┌─ Text segment

This is a fabulous recipe, you could easily leave it as is or adjust to your personal taste! I added pimento cheese and onion and it was fabulous!
This is now my favorite potato salad! Thank you so much for such a great recipe!
You are so welcome Renee! Thanks for stopping by.
I just made this and my mom always put a little of thinly cut up radishes and hers so I added that and I sprinkled the top with Tony Chachere’s Creole seasoning!! Sounds good and bon appetit 😋
Awesome feedback Deborah! Thanks for stopping by.
I made this for 4th of July and it was excellent! I used diced up dill pickles instead of the relish and omitted the sugar. I wasn’t sure how sweet it might be but when I make it again I will try it with the sugar. I have never added vinegar to my potato salad but what a difference it made! This was so simple and very good. Everybody loved it! Definitely a keeper! 😊
This is the only potato salad I’ll ever make. My brother-in-law loves it so much that he gave my father-in-law some and was boasting about it saying you gotta try this! That’s enough for me.. it’s a keeper!
That’s awesome Christine! Thank you so much for stopping by to share.
This is my go to potato salad Everytime
Nice! Thanks for stopping by Teffiney.

└─

■ Written instruction A
Write out the stretch of the recipe comments from "I just made" through "by to share.".
■ Written instruction B
Answer these about the recipe comments:
(i) What two ingredients did the first commenter add?
(ii) What did the commenter who made the dish for 4th of July use in place of the relish?
(iii) What seasoning did the commenter who added radishes sprinkle on top?
The material has no connection to the recipe comments above.

┌─ Data block

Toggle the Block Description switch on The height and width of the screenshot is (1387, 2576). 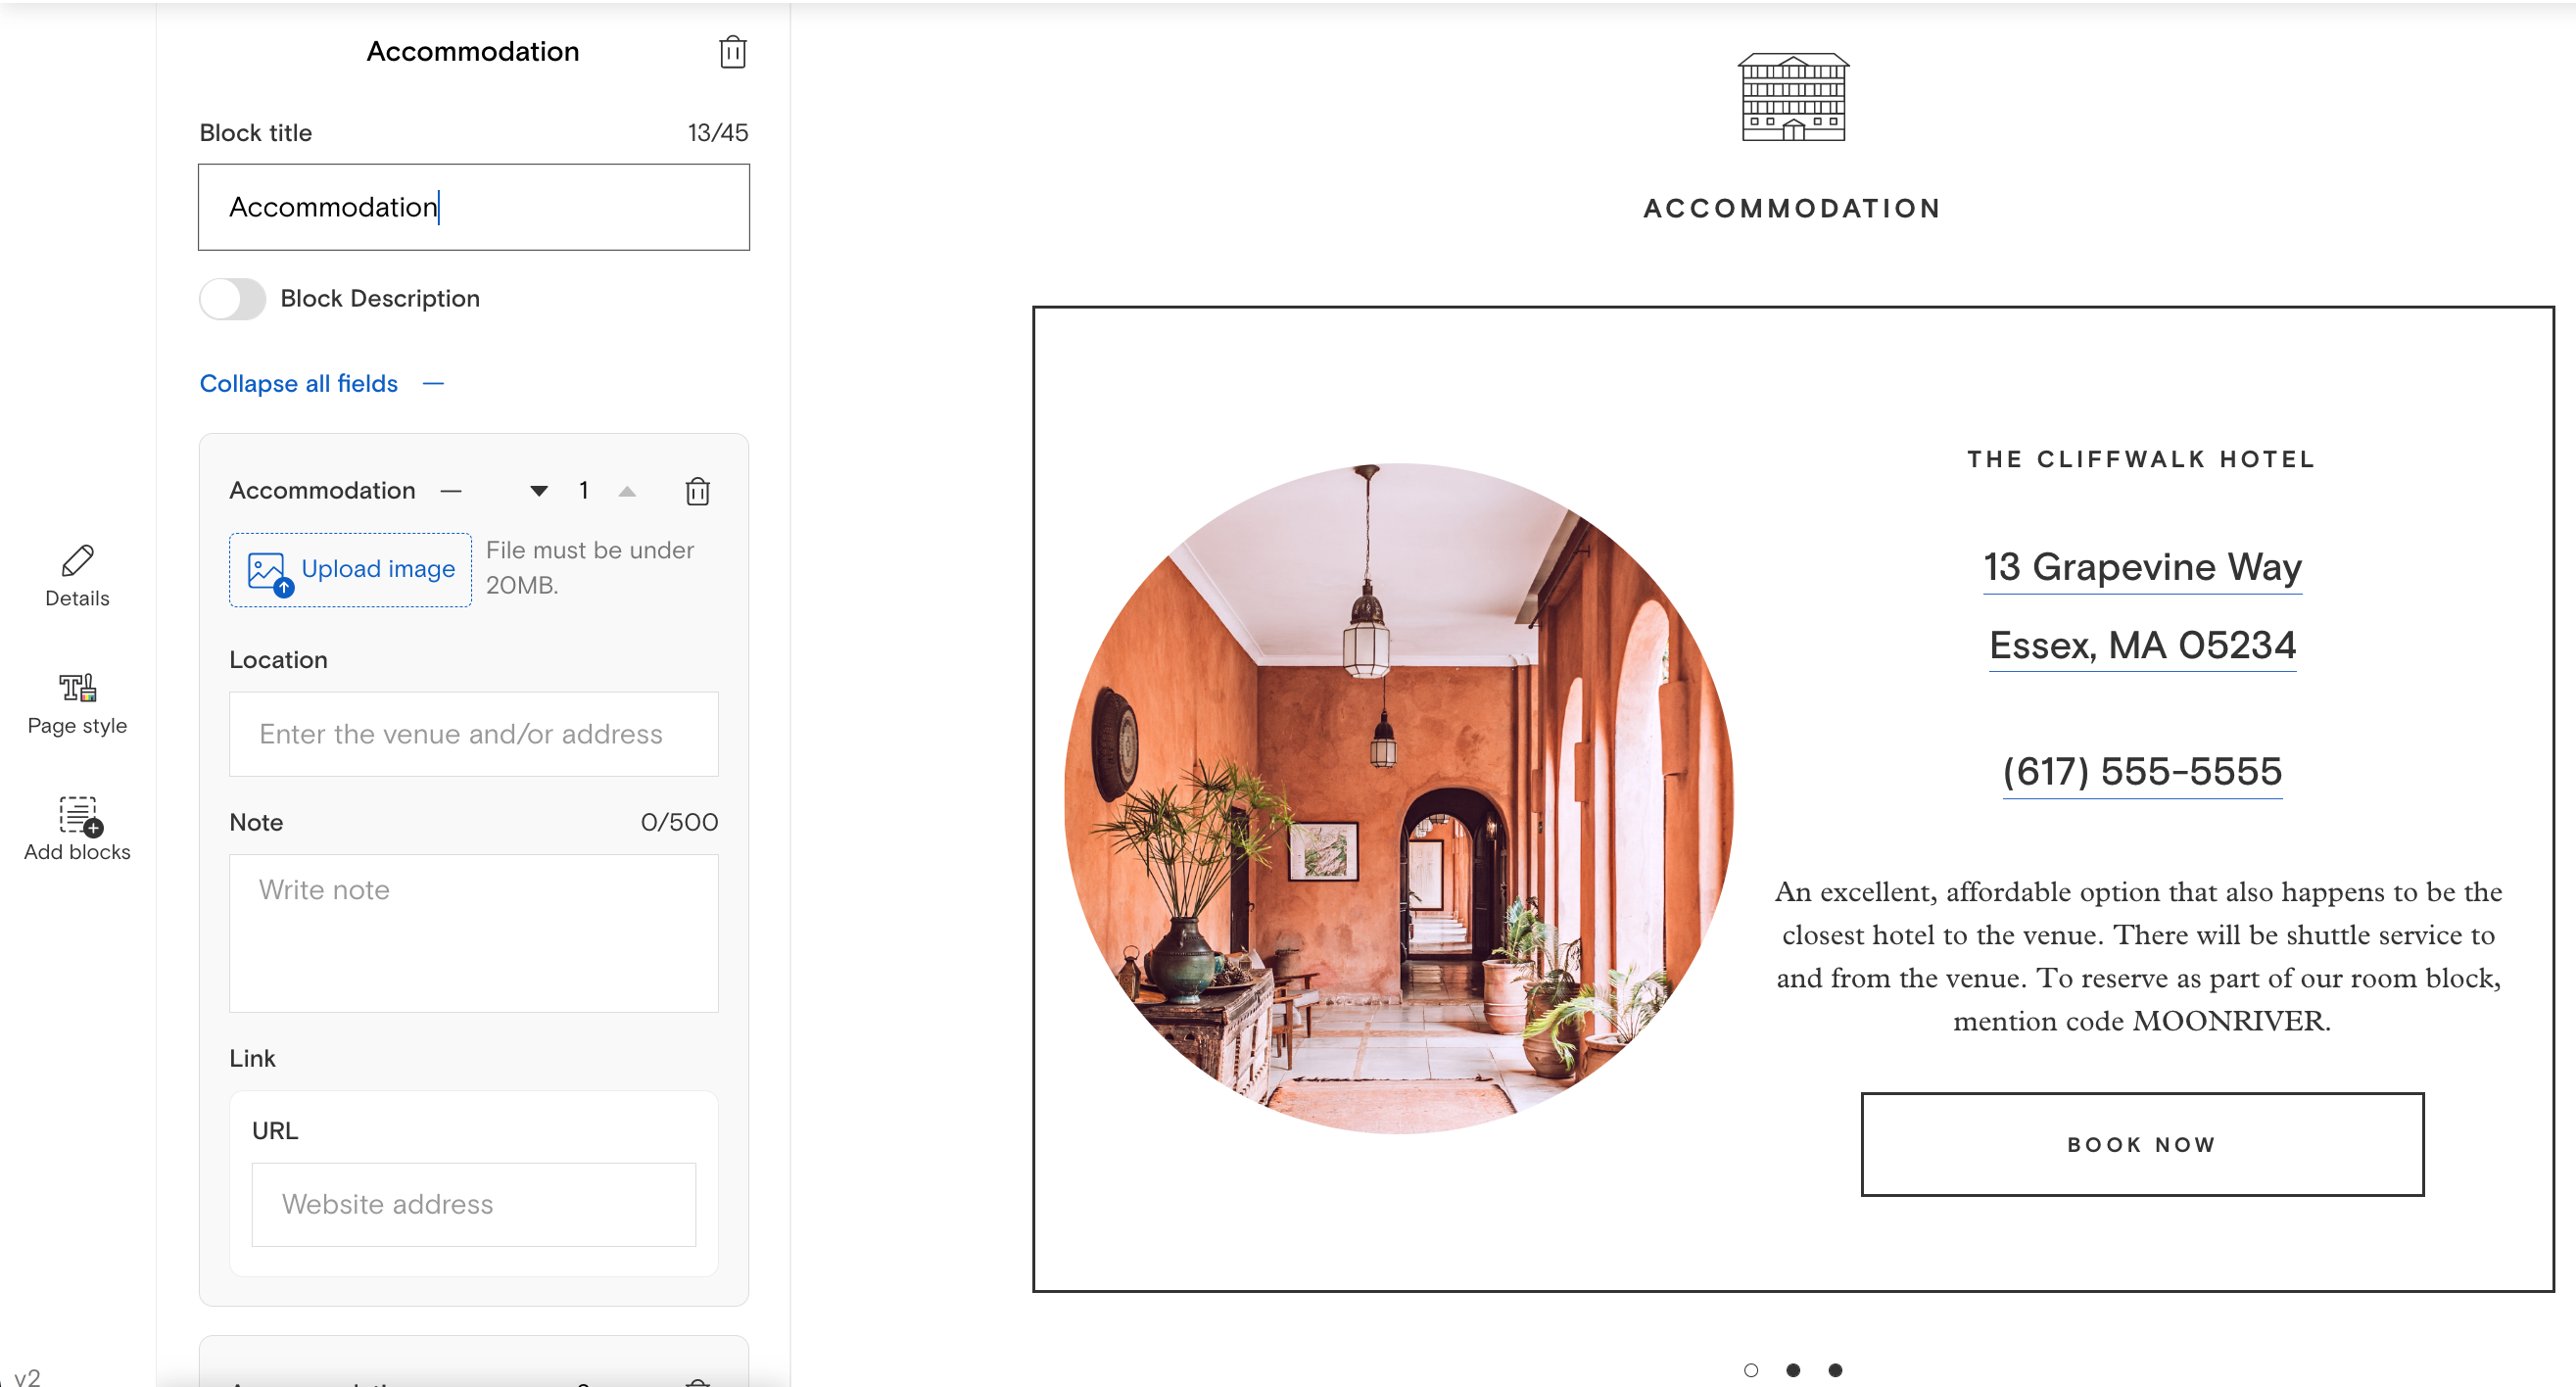click(232, 301)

└─

■ Expected output A
I just made this and my mom always put a little of thinly cut up radishes and hers so I added that and I sprinkled the top with Tony Chachere’s Creole seasoning!! Sounds good and bon appetit 😋
Awesome feedback Deborah! Thanks for stopping by.
I made this for 4th of July and it was excellent! I used diced up dill pickles instead of the relish and omitted the sugar. I wasn’t sure how sweet it might be but when I make it again I will try it with the sugar. I have never added vinegar to my potato salad but what a difference it made! This was so simple and very good. Everybody loved it! Definitely a keeper! 😊
This is the only potato salad I’ll ever make. My brother-in-law loves it so much that he gave my father-in-law some and was boasting about it saying you gotta try this! That’s enough for me.. it’s a keeper!
That’s awesome Christine! Thank you so much for stopping by to share.

■ Expected output B
(i) Pimento cheese and onion.
(ii) Diced dill pickles.
(iii) Tony Chachere's Creole seasoning.